--- PROBLEM ---
Produce the full set of records below once more, exactly as they stand.

--- DATA EXTRACTS ---

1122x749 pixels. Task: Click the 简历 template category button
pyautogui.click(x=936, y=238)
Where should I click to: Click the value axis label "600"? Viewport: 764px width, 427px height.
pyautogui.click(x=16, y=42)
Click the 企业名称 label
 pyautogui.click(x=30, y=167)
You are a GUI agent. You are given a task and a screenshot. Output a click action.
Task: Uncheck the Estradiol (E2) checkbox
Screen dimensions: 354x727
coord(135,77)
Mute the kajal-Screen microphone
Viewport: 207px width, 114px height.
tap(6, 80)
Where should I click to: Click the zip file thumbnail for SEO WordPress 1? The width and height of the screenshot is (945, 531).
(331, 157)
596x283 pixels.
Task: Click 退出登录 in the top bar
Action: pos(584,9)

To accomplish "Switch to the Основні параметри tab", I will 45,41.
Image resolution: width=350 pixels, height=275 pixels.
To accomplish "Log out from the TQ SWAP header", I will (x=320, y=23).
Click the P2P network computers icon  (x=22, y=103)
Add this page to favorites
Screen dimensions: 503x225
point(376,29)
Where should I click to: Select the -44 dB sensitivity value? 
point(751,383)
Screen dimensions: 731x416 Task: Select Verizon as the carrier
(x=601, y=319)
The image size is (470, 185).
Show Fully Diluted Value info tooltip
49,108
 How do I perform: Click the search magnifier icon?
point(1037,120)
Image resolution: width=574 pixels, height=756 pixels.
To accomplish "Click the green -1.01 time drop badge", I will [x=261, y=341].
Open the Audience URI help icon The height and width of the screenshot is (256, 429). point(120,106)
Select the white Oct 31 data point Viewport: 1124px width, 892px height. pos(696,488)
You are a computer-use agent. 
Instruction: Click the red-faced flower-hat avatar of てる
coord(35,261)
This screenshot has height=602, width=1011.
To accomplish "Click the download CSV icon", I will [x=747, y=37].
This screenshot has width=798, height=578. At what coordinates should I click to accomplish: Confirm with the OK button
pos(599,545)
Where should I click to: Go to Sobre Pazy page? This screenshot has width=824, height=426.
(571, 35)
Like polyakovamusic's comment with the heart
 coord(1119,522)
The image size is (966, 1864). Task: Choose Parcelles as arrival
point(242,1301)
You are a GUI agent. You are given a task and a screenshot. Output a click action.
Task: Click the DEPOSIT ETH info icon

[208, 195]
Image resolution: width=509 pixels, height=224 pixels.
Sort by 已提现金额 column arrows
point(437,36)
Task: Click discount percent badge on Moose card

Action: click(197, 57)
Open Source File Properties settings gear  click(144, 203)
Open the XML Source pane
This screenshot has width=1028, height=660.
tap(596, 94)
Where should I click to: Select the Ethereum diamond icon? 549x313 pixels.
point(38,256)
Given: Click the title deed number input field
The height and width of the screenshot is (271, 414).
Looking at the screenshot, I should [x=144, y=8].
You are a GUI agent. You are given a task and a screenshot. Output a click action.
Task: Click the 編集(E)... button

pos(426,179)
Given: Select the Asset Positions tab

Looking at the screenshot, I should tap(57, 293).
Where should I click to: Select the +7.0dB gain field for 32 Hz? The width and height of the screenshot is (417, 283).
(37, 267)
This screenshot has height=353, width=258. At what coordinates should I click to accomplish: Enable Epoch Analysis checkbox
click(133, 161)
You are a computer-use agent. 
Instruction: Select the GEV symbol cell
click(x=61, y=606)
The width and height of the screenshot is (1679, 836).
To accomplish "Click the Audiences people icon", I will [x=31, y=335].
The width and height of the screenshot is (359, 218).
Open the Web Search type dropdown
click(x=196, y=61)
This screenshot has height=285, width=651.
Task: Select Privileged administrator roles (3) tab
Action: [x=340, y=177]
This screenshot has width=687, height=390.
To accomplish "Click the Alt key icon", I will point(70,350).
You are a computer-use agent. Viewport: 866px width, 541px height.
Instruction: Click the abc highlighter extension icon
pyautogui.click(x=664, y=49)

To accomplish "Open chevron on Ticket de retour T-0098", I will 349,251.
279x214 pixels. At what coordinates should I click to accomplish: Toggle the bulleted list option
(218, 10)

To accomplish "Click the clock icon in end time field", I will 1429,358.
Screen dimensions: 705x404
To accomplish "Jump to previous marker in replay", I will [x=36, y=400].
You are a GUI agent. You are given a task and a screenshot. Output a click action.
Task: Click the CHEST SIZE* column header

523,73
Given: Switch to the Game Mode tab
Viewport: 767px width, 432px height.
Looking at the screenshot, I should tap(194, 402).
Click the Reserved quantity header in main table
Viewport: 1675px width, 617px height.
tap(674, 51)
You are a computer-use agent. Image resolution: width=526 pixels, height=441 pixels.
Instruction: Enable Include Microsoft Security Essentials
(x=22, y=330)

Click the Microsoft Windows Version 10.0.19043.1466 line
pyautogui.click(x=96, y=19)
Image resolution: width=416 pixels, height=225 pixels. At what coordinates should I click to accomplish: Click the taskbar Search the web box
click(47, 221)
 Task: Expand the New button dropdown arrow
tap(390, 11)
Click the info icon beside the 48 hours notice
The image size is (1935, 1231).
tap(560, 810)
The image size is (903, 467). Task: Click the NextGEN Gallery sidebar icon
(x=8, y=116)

--- OUTPUT BELOW ---
1122x749 pixels. Task: Click the 简历 template category button
pyautogui.click(x=936, y=238)
Where should I click to: Click the value axis label "600"? Viewport: 764px width, 427px height.
pyautogui.click(x=16, y=42)
Click the 企业名称 label
 pyautogui.click(x=30, y=167)
You are a GUI agent. You are given a task and a screenshot. Output a click action.
Task: Uncheck the Estradiol (E2) checkbox
Screen dimensions: 354x727
coord(135,77)
Mute the kajal-Screen microphone
Viewport: 207px width, 114px height.
tap(6, 80)
Where should I click to: Click the zip file thumbnail for SEO WordPress 1? The width and height of the screenshot is (945, 531).
(331, 157)
596x283 pixels.
Task: Click 退出登录 in the top bar
Action: pos(584,9)

To accomplish "Switch to the Основні параметри tab", I will 45,41.
Image resolution: width=350 pixels, height=275 pixels.
To accomplish "Log out from the TQ SWAP header", I will (x=320, y=23).
Click the P2P network computers icon  (x=22, y=103)
Add this page to favorites
Screen dimensions: 503x225
point(376,29)
Where should I click to: Select the -44 dB sensitivity value? 
point(751,383)
Screen dimensions: 731x416 Task: Select Verizon as the carrier
(x=601, y=319)
The image size is (470, 185).
Show Fully Diluted Value info tooltip
49,108
 How do I perform: Click the search magnifier icon?
point(1037,120)
Image resolution: width=574 pixels, height=756 pixels.
To accomplish "Click the green -1.01 time drop badge", I will [x=261, y=341].
Open the Audience URI help icon The height and width of the screenshot is (256, 429). point(120,106)
Select the white Oct 31 data point Viewport: 1124px width, 892px height. pos(696,488)
You are a computer-use agent. 
Instruction: Click the red-faced flower-hat avatar of てる
coord(35,261)
This screenshot has height=602, width=1011.
To accomplish "Click the download CSV icon", I will [x=747, y=37].
This screenshot has width=798, height=578. At what coordinates should I click to accomplish: Confirm with the OK button
pos(599,545)
Where should I click to: Go to Sobre Pazy page? This screenshot has width=824, height=426.
(571, 35)
Like polyakovamusic's comment with the heart
 coord(1119,522)
The image size is (966, 1864). Task: Choose Parcelles as arrival
point(242,1301)
You are a GUI agent. You are given a task and a screenshot. Output a click action.
Task: Click the DEPOSIT ETH info icon

[208, 195]
Image resolution: width=509 pixels, height=224 pixels.
Sort by 已提现金额 column arrows
point(437,36)
Task: Click discount percent badge on Moose card

Action: click(197, 57)
Open Source File Properties settings gear  click(144, 203)
Open the XML Source pane
This screenshot has width=1028, height=660.
tap(596, 94)
Where should I click to: Select the Ethereum diamond icon? 549x313 pixels.
point(38,256)
Given: Click the title deed number input field
The height and width of the screenshot is (271, 414).
Looking at the screenshot, I should [x=144, y=8].
You are a GUI agent. You are given a task and a screenshot. Output a click action.
Task: Click the 編集(E)... button

pos(426,179)
Given: Select the Asset Positions tab

Looking at the screenshot, I should tap(57, 293).
Where should I click to: Select the +7.0dB gain field for 32 Hz? The width and height of the screenshot is (417, 283).
(37, 267)
This screenshot has height=353, width=258. At what coordinates should I click to accomplish: Enable Epoch Analysis checkbox
click(133, 161)
You are a computer-use agent. 
Instruction: Select the GEV symbol cell
click(x=61, y=606)
The width and height of the screenshot is (1679, 836).
To accomplish "Click the Audiences people icon", I will [x=31, y=335].
The width and height of the screenshot is (359, 218).
Open the Web Search type dropdown
click(x=196, y=61)
This screenshot has height=285, width=651.
Task: Select Privileged administrator roles (3) tab
Action: [x=340, y=177]
This screenshot has width=687, height=390.
To accomplish "Click the Alt key icon", I will point(70,350).
You are a computer-use agent. Viewport: 866px width, 541px height.
Instruction: Click the abc highlighter extension icon
pyautogui.click(x=664, y=49)

To accomplish "Open chevron on Ticket de retour T-0098", I will 349,251.
279x214 pixels. At what coordinates should I click to accomplish: Toggle the bulleted list option
(218, 10)

To accomplish "Click the clock icon in end time field", I will 1429,358.
Screen dimensions: 705x404
To accomplish "Jump to previous marker in replay", I will [x=36, y=400].
You are a GUI agent. You are given a task and a screenshot. Output a click action.
Task: Click the CHEST SIZE* column header

523,73
Given: Switch to the Game Mode tab
Viewport: 767px width, 432px height.
Looking at the screenshot, I should tap(194, 402).
Click the Reserved quantity header in main table
Viewport: 1675px width, 617px height.
tap(674, 51)
You are a computer-use agent. Image resolution: width=526 pixels, height=441 pixels.
Instruction: Enable Include Microsoft Security Essentials
(x=22, y=330)

Click the Microsoft Windows Version 10.0.19043.1466 line
pyautogui.click(x=96, y=19)
Image resolution: width=416 pixels, height=225 pixels. At what coordinates should I click to accomplish: Click the taskbar Search the web box
click(47, 221)
 Task: Expand the New button dropdown arrow
tap(390, 11)
Click the info icon beside the 48 hours notice
The image size is (1935, 1231).
tap(560, 810)
The image size is (903, 467). Task: Click the NextGEN Gallery sidebar icon
(x=8, y=116)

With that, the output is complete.